[Pixel coordinate grounding data]

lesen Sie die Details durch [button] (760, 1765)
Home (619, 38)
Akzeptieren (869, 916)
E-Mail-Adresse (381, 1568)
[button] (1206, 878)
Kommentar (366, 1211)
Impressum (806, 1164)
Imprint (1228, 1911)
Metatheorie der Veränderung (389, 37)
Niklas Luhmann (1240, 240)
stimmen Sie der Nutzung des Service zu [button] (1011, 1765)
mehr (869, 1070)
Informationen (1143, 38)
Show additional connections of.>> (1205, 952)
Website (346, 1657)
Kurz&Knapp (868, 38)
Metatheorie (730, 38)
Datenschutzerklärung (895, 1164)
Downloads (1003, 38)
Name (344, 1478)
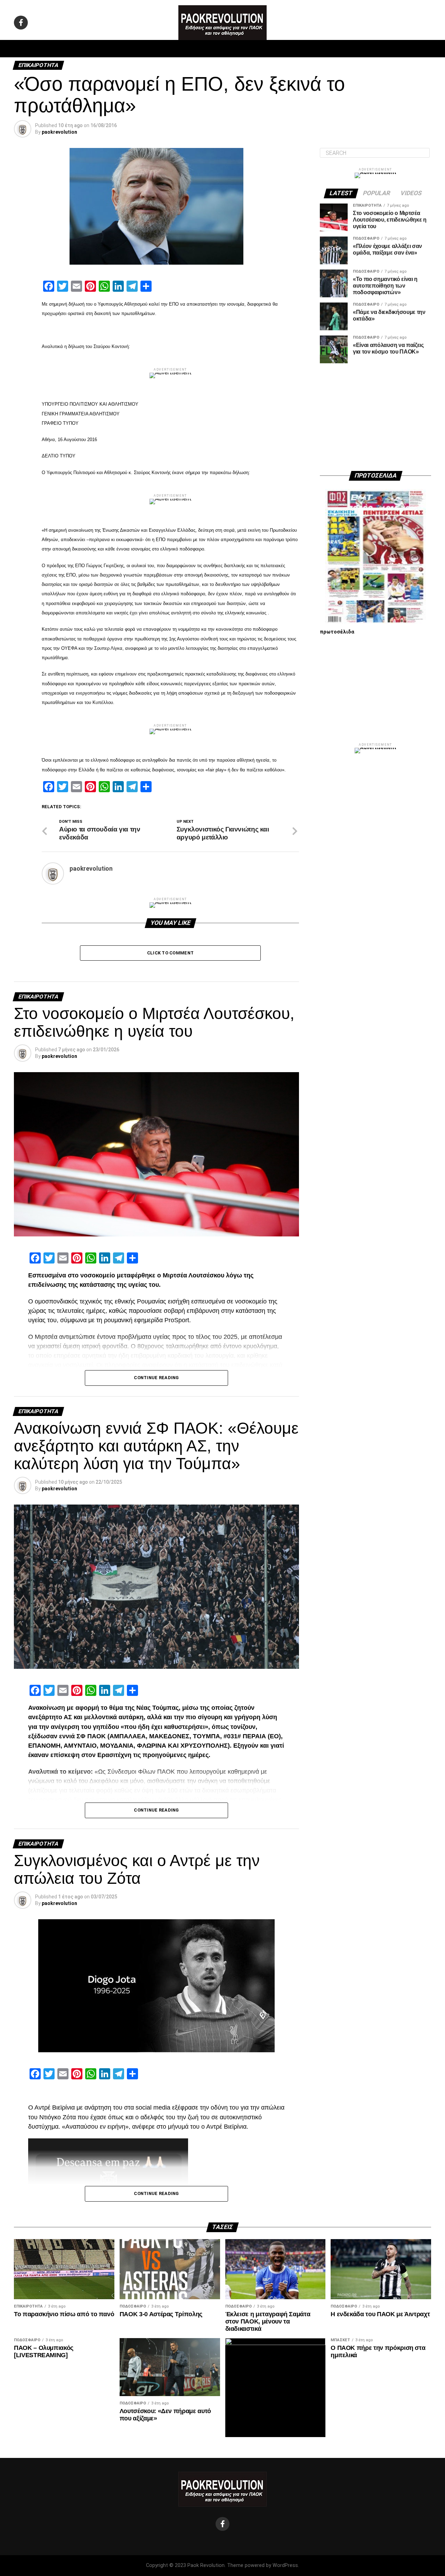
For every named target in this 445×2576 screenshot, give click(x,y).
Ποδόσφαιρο (135, 48)
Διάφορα (315, 48)
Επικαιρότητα (241, 48)
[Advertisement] (375, 417)
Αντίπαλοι (282, 48)
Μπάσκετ (173, 48)
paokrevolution (59, 132)
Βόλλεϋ (204, 48)
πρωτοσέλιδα (337, 632)
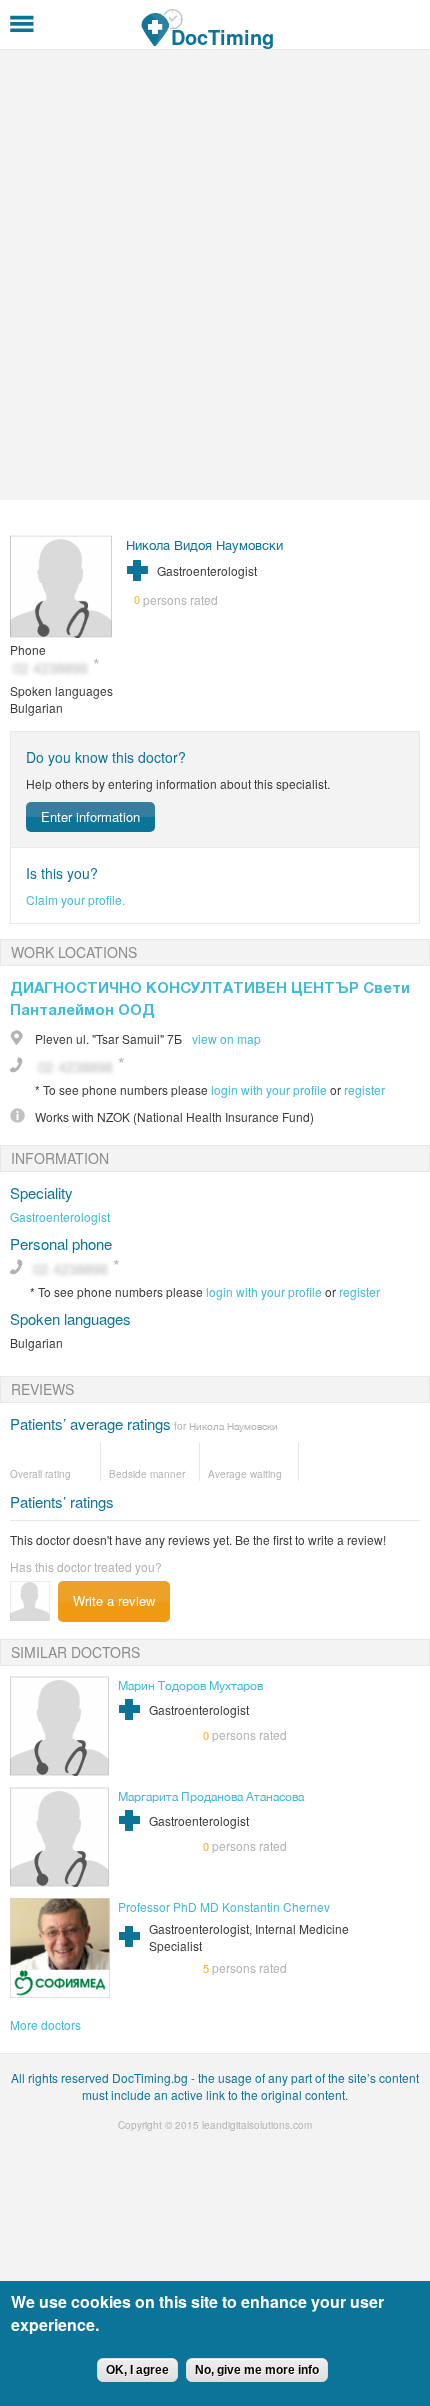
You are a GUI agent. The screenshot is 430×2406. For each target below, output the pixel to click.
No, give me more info (257, 2370)
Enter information (90, 816)
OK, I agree (137, 2370)
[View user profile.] (61, 632)
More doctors (45, 2024)
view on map (226, 1038)
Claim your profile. (75, 899)
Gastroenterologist (60, 1216)
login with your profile (269, 1089)
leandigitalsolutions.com (257, 2125)
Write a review (114, 1600)
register (364, 1089)
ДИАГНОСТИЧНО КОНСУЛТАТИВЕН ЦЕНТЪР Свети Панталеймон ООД (210, 998)
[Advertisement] (215, 275)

Action item ▸
Drop every image, please, and write out the data above exactly as shown.

Exercise result ▸
lesen Sie die Details durch [button] (760, 1765)
Home (619, 38)
Akzeptieren (869, 916)
E-Mail-Adresse (381, 1568)
[button] (1206, 878)
Kommentar (366, 1211)
Impressum (806, 1164)
Imprint (1228, 1911)
Metatheorie der Veränderung (389, 37)
Niklas Luhmann (1240, 240)
stimmen Sie der Nutzung des Service zu [button] (1011, 1765)
mehr (869, 1070)
Informationen (1143, 38)
Show additional connections of.>> (1205, 952)
Website (346, 1657)
Kurz&Knapp (868, 38)
Metatheorie (730, 38)
Datenschutzerklärung (895, 1164)
Downloads (1003, 38)
Name (344, 1478)
For every named target in this 445×2576 screenshot, give click(x,y).
Ποδόσφαιρο (135, 48)
Διάφορα (315, 48)
Επικαιρότητα (241, 48)
[Advertisement] (375, 417)
Αντίπαλοι (282, 48)
Μπάσκετ (173, 48)
paokrevolution (59, 132)
Βόλλεϋ (204, 48)
πρωτοσέλιδα (337, 632)
You are a GUI agent. The screenshot is 430×2406. For each target below, output the pixel to click.
No, give me more info (257, 2370)
Enter information (90, 816)
OK, I agree (137, 2370)
[View user profile.] (61, 632)
More doctors (45, 2024)
view on map (226, 1038)
Claim your profile. (75, 899)
Gastroenterologist (60, 1216)
login with your profile (269, 1089)
leandigitalsolutions.com (257, 2125)
Write a review (114, 1600)
register (364, 1089)
ДИАГНОСТИЧНО КОНСУЛТАТИВЕН ЦЕНТЪР Свети Панталеймон ООД (210, 998)
[Advertisement] (215, 275)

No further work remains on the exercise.